Imagine a system which continuously monitors Internet postings (be they on websites, blogs, microblogs, including Twitter, social media, discussion board postings, or other publicly available sources), employing natural-language processing and other methods to classify the postings by topic and obtaining indicators on changes over time. We call such metrics supply-based infodemiology indicators.
Information (Concept) Prevalence
The most basic infodemiologic supply indicators are information prevalence and information occurrence ratios (or, perhaps more precisely, concept prevalence and concept occurrence ratios), measuring the absolute or relative number of occurrences of a certain keyword or concept in a pool of information. Note that we are talking about “keywords” if we simply look for the occurrence of certain terms, and "concepts" if we try to “understand” meaning, at a minimum combining multiple keywords to take into account synonyms.
The “pool of information” can be a set of documents, postings, status lines (Twitter, Facebook), a collection of Web pages, or websites. For example, we could, automatically, obtain estimates of the (absolute) number of Internet postings about a certain topic identified by a set of keywords.
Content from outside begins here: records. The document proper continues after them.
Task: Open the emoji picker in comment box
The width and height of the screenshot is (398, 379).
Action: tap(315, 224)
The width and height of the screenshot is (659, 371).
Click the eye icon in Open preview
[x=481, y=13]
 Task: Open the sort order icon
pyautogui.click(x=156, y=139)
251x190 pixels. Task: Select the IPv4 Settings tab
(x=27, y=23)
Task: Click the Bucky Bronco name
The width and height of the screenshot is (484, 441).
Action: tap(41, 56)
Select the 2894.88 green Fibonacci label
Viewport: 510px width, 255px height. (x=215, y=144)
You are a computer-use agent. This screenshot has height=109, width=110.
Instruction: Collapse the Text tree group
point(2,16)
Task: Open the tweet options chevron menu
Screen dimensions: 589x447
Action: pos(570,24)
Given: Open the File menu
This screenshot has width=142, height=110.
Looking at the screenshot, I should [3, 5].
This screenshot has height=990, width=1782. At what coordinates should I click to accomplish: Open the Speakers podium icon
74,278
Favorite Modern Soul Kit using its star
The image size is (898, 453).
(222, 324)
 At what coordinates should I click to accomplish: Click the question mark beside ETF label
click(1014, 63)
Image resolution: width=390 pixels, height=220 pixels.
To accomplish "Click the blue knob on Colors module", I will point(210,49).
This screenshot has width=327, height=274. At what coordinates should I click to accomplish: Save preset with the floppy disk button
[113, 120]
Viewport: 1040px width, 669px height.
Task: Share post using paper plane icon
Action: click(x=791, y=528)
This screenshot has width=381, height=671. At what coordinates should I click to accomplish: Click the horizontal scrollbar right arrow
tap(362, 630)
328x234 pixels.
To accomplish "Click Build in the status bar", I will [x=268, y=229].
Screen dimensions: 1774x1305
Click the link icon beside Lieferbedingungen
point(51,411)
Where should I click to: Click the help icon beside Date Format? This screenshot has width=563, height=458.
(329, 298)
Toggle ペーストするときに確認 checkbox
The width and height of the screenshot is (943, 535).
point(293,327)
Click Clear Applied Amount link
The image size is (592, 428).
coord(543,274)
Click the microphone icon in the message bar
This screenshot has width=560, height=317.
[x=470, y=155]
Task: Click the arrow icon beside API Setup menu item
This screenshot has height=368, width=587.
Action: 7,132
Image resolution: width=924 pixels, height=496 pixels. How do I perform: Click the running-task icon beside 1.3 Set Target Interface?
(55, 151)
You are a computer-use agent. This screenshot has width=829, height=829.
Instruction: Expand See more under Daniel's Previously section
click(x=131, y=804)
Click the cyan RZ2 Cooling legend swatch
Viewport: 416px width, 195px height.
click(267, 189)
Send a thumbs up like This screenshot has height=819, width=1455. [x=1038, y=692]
We call these kinds of data information prevalence. To be more specific on how we obtained the prevalence we could also talk about keyword prevalence or concept prevalence.
Information prevalence data are particularly useful if we track them longitudinally (ie, track how the number of Internet postings on a given health-specific topic changes over time), as we would, for example, to see changes in relation to certain external events, such as a media campaign or a disease outbreak.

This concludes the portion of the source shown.